Pour illustrer un placement qui a foiré, il cite en exemple l’achat d’actions de Li-Ning, une entreprise concurrente à Nike en Chine qui tient son nom d’un ex-athlète olympique asiatique. « L’entreprise a atteint une certaine taille, mais la distribution, l’inventaire et le pricing n’ont pas été gérés efficacement pendant que nous étions actionnaires », dit-il.

« Il ne faut pas être gêné de dire qu’on a fait des mauvais coups. Investir, c’est prendre une chance sur une entreprise sans connaître l’avenir. L’important est de minimiser les pertes quand survient un mauvais coup et de maximiser les gains avec les bons coups. »

L’ajustement de la pondération des titres dans le temps est un élément tactique important à ne pas négliger. « J’appelle ça le dating, dit-il.

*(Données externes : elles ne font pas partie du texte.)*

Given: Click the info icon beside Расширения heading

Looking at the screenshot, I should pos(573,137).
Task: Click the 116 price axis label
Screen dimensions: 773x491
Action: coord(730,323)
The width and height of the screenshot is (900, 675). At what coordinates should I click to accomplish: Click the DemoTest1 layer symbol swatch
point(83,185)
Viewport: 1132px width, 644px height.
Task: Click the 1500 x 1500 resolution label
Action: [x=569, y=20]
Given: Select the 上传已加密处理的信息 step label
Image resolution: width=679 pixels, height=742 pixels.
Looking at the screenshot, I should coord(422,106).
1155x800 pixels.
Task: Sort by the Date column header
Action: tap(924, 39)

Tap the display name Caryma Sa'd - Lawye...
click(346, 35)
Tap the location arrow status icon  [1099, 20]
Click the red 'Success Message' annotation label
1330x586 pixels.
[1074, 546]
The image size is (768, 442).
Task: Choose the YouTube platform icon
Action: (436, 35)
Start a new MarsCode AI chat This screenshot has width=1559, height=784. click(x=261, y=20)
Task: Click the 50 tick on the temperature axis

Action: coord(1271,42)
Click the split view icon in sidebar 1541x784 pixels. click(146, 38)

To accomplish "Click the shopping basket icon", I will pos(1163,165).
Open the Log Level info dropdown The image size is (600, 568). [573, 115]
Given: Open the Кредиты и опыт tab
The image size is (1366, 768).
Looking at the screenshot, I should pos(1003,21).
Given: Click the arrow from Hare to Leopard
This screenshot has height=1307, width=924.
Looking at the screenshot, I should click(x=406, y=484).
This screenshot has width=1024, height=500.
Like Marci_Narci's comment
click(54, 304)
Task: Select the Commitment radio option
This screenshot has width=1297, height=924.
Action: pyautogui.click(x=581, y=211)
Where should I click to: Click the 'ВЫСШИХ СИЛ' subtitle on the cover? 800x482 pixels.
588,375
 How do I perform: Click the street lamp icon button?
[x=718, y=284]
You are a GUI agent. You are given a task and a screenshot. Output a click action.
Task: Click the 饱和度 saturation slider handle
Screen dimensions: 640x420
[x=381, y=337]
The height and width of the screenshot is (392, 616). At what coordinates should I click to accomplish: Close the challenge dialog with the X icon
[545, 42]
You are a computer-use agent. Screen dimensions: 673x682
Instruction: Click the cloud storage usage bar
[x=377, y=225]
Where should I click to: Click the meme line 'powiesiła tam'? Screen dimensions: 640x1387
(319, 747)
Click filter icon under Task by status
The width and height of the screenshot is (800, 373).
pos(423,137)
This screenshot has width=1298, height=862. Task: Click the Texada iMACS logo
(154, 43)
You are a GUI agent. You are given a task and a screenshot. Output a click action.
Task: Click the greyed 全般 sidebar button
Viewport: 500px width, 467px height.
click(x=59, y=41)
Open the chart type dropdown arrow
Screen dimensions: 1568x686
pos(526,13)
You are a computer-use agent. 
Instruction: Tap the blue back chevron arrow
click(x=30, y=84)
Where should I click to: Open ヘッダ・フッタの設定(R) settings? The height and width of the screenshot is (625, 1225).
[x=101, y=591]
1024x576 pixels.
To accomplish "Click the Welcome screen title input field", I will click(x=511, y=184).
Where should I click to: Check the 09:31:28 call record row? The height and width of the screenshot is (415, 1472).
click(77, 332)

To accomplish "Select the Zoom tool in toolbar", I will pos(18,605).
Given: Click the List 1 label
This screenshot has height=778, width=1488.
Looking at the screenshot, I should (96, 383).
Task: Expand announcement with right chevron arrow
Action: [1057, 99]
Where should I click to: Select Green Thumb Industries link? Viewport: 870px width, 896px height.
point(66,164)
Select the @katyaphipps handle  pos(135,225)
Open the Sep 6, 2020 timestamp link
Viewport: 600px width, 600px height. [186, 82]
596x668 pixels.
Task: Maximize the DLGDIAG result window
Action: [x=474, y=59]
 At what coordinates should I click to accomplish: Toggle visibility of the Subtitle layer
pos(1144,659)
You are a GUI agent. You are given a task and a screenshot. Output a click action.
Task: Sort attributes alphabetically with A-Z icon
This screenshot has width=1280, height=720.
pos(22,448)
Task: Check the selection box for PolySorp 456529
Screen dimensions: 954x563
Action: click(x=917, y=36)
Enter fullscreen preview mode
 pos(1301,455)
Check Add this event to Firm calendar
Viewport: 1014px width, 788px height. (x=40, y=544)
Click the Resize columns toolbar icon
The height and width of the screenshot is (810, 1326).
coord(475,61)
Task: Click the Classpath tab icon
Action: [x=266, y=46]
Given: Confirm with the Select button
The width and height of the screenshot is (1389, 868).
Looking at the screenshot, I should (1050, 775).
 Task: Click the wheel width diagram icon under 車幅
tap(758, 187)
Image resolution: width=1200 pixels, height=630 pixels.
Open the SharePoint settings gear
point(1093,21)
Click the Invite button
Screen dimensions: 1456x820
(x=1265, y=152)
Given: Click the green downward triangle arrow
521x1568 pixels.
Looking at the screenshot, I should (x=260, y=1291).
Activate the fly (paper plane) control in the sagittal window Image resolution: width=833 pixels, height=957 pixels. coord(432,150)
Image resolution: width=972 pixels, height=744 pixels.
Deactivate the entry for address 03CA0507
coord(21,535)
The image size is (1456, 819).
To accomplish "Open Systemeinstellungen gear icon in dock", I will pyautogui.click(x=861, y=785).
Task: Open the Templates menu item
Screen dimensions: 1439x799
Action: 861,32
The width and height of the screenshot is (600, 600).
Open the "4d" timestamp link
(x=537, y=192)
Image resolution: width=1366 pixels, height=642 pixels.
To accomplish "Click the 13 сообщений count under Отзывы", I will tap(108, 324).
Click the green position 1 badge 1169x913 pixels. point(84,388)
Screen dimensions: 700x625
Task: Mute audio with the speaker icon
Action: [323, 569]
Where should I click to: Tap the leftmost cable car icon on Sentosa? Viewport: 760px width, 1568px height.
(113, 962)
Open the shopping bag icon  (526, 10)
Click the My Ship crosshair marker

On se fréquente, on déménage ensemble, on se marie, et ensuite on fait des enfants ensemble. Un titre, il faut l’étudier, l’acheter et le détenir pendant plusieurs années pour mieux le connaître et développer une belle conviction. »

À propos de Fiera Capital

PHOTO ANDRÉ PICHETTE, ARCHIVES LA PRESSE

Les bureaux de Fiera Capital, avenue McGill College, à Montréal

Bay Street a reçu une onde de choc, il y a deux ans, lorsque Fiera Capital a annoncé le départ de son gestionnaire vedette Nadim Rizk. Il était chef de l’équipe Actions mondiales chez Fiera Capital. « J’avais envie d’être entrepreneur. J’avais le goût de prouver que j’étais capable de me lancer en affaires. » Il soutient être encore très proche du grand patron de Fiera, Jean-Guy Desjardins. « J’avais ça en moi et en tant qu’entrepreneur lui-même, Jean-Guy comprend ça. Il le savait, et l’entente qu’on avait était que je ne partirais jamais en le laissant tomber du jour au lendemain. » Nadim Rizk est donc parti en signant un accord faisant de Fiera un de ses clients chez PineStone. « On l’a fait de la façon la plus amicale possible. On ne fait pas d’omelettes sans casser des œufs, mais l’objectif est d’être en affaires ensemble longtemps », dit Nadim Rizk.

Fiera est de loin le plus gros client de PineStone en fournissant approximativement 50 des 60 milliards de dollars en actifs sous gestion de la firme (les autres clients de PineStone sont Banque Nationale Investissements, des caisses de retraite, des fondations, des familles fortunées, etc.), L’entente permet aux clients de Fiera de continuer à bénéficier des services de gestion de placement de Nadim Rizk et empêche notamment PineStone de solliciter des clients de Fiera pour transférer des actifs en dehors des stratégies prévues par l’accord. Nadim Rizk avait la responsabilité d’environ le tiers des actifs sous gestion chez Fiera avant son départ en 2021.